== DATASET CONTENT ==
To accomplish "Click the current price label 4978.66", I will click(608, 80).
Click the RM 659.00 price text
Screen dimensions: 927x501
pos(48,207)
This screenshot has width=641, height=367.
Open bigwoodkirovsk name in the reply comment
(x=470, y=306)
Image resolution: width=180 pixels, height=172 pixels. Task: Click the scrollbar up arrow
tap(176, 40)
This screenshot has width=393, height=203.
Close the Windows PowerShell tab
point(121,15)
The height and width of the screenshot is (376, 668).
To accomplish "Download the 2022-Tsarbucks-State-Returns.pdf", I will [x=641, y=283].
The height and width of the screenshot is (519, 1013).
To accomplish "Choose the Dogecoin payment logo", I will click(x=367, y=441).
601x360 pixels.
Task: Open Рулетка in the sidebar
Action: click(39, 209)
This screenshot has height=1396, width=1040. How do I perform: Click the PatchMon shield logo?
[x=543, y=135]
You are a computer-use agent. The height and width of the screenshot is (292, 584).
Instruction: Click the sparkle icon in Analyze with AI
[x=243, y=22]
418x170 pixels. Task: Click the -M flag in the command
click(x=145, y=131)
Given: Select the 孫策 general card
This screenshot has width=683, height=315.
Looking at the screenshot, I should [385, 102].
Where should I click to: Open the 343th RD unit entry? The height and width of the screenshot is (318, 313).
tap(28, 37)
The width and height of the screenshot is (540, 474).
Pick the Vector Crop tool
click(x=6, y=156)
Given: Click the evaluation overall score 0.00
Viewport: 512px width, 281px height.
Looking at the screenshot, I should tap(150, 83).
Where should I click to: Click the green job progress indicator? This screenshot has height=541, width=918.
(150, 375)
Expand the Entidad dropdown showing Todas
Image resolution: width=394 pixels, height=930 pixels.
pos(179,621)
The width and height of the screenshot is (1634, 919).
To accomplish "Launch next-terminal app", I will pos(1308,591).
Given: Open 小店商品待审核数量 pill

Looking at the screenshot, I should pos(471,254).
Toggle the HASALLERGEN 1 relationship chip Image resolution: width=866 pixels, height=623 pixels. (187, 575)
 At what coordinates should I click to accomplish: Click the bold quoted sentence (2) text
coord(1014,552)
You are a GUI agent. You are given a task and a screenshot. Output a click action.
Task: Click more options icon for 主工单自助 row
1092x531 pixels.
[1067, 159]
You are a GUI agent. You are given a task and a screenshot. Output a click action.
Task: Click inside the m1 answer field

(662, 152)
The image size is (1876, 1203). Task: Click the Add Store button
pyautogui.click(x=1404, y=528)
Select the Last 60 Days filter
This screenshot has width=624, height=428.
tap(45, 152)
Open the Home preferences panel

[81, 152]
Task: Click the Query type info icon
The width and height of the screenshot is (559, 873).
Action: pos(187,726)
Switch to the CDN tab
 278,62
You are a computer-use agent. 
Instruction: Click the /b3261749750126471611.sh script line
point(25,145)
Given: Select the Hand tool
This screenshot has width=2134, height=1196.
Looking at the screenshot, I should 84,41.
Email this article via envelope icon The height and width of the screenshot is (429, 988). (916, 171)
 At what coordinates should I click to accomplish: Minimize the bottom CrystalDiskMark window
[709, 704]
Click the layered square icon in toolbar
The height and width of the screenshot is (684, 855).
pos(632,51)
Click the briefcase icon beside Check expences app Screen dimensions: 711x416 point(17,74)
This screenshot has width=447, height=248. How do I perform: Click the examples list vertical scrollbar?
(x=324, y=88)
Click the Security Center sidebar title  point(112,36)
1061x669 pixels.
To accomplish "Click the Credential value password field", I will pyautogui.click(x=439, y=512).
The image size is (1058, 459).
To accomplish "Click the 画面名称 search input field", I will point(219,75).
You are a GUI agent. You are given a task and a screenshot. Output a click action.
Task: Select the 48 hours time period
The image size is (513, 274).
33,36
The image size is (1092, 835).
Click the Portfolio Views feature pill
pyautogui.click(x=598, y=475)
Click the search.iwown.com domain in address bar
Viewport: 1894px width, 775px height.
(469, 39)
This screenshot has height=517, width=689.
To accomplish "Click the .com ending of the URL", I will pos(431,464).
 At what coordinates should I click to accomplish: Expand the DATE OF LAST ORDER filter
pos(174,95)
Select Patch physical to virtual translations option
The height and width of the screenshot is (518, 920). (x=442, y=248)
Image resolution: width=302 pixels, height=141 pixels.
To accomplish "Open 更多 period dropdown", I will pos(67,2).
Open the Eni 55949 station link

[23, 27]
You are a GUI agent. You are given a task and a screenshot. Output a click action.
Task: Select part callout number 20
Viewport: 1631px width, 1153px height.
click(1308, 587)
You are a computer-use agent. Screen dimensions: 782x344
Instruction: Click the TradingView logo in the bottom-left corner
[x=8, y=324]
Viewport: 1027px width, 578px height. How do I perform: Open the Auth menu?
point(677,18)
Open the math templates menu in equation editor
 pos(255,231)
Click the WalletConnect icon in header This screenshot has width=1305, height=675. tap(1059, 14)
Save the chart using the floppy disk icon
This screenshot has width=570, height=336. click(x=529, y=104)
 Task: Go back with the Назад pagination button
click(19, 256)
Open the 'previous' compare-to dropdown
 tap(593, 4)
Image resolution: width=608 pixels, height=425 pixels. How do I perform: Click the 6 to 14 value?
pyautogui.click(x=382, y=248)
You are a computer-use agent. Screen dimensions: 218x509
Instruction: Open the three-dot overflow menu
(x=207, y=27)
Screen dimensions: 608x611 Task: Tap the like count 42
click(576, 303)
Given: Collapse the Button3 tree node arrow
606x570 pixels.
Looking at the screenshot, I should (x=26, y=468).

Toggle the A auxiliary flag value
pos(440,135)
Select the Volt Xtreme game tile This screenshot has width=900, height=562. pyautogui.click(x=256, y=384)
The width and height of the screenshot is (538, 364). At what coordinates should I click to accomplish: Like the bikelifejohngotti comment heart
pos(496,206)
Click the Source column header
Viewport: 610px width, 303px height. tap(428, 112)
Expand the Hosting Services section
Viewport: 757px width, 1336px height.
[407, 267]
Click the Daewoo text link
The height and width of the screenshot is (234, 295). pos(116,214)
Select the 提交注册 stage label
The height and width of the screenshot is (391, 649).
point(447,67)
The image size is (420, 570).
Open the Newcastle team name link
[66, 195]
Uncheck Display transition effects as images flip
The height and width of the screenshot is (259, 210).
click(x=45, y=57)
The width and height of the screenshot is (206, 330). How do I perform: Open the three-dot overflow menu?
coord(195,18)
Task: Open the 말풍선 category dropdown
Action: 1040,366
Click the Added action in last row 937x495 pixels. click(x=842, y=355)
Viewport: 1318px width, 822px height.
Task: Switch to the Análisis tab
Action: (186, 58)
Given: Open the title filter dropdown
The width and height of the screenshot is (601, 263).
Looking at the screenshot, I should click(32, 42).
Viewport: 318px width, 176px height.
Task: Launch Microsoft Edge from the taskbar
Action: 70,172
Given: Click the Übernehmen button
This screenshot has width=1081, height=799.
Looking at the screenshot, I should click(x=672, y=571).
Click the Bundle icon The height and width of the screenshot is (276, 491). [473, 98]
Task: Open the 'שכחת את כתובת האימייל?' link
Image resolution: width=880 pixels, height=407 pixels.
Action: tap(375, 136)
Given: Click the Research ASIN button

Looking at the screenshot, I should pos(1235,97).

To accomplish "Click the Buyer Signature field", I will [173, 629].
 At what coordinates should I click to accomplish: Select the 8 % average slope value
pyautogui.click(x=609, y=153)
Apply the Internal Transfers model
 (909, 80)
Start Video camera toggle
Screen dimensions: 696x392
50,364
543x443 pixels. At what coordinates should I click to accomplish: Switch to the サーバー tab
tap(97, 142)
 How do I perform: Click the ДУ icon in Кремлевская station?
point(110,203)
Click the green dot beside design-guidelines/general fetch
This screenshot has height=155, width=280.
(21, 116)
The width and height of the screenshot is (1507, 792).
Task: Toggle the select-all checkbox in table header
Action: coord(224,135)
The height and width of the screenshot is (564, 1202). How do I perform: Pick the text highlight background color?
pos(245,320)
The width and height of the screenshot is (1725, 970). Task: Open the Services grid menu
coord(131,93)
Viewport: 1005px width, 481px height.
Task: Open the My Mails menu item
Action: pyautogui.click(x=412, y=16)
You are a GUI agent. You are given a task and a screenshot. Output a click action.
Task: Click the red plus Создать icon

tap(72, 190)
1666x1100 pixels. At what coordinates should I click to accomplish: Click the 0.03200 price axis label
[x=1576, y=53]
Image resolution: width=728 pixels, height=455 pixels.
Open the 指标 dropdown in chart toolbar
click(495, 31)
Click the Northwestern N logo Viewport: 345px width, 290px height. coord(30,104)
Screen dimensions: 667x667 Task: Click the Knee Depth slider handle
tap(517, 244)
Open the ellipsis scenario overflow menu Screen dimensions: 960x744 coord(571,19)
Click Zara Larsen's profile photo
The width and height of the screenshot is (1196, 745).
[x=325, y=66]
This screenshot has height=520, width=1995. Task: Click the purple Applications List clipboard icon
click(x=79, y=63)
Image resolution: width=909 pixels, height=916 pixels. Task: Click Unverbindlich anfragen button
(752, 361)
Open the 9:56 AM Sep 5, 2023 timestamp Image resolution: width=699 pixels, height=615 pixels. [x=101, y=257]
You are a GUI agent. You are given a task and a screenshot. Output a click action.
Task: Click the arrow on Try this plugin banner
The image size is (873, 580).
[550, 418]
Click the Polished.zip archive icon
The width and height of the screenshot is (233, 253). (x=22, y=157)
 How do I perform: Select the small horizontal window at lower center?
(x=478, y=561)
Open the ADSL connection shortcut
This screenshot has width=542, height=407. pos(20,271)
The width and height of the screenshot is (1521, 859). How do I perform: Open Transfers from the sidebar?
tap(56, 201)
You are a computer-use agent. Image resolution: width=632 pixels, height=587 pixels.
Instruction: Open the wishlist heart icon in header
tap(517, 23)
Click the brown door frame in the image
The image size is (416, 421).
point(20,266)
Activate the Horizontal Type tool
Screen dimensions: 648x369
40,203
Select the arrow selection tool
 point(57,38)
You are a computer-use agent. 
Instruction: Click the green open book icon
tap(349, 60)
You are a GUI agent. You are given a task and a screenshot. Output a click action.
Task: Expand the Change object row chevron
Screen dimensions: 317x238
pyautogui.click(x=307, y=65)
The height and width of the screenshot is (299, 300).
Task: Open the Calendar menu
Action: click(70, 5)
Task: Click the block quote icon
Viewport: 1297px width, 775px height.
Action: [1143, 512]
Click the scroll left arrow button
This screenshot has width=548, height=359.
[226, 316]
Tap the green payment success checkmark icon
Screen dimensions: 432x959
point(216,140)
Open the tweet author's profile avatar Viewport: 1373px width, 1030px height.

== TASK DIRECTIONS ==
Write out the records again word for word, beginning with the line that contains "Given: Click the evaluation" and continuing through the line that contains "Email this article", both lines included.

== EXERCISE SOLUTION ==
Given: Click the evaluation overall score 0.00
Viewport: 512px width, 281px height.
Looking at the screenshot, I should tap(150, 83).
Where should I click to: Click the green job progress indicator? This screenshot has height=541, width=918.
(150, 375)
Expand the Entidad dropdown showing Todas
Image resolution: width=394 pixels, height=930 pixels.
pos(179,621)
The width and height of the screenshot is (1634, 919).
To accomplish "Launch next-terminal app", I will pos(1308,591).
Given: Open 小店商品待审核数量 pill

Looking at the screenshot, I should pos(471,254).
Toggle the HASALLERGEN 1 relationship chip Image resolution: width=866 pixels, height=623 pixels. (187, 575)
 At what coordinates should I click to accomplish: Click the bold quoted sentence (2) text
coord(1014,552)
You are a GUI agent. You are given a task and a screenshot. Output a click action.
Task: Click more options icon for 主工单自助 row
1092x531 pixels.
[1067, 159]
You are a GUI agent. You are given a task and a screenshot. Output a click action.
Task: Click inside the m1 answer field

(662, 152)
The image size is (1876, 1203). Task: Click the Add Store button
pyautogui.click(x=1404, y=528)
Select the Last 60 Days filter
This screenshot has width=624, height=428.
tap(45, 152)
Open the Home preferences panel

[81, 152]
Task: Click the Query type info icon
The width and height of the screenshot is (559, 873).
Action: pos(187,726)
Switch to the CDN tab
 278,62
You are a computer-use agent. 
Instruction: Click the /b3261749750126471611.sh script line
point(25,145)
Given: Select the Hand tool
This screenshot has width=2134, height=1196.
Looking at the screenshot, I should 84,41.
Email this article via envelope icon The height and width of the screenshot is (429, 988). (916, 171)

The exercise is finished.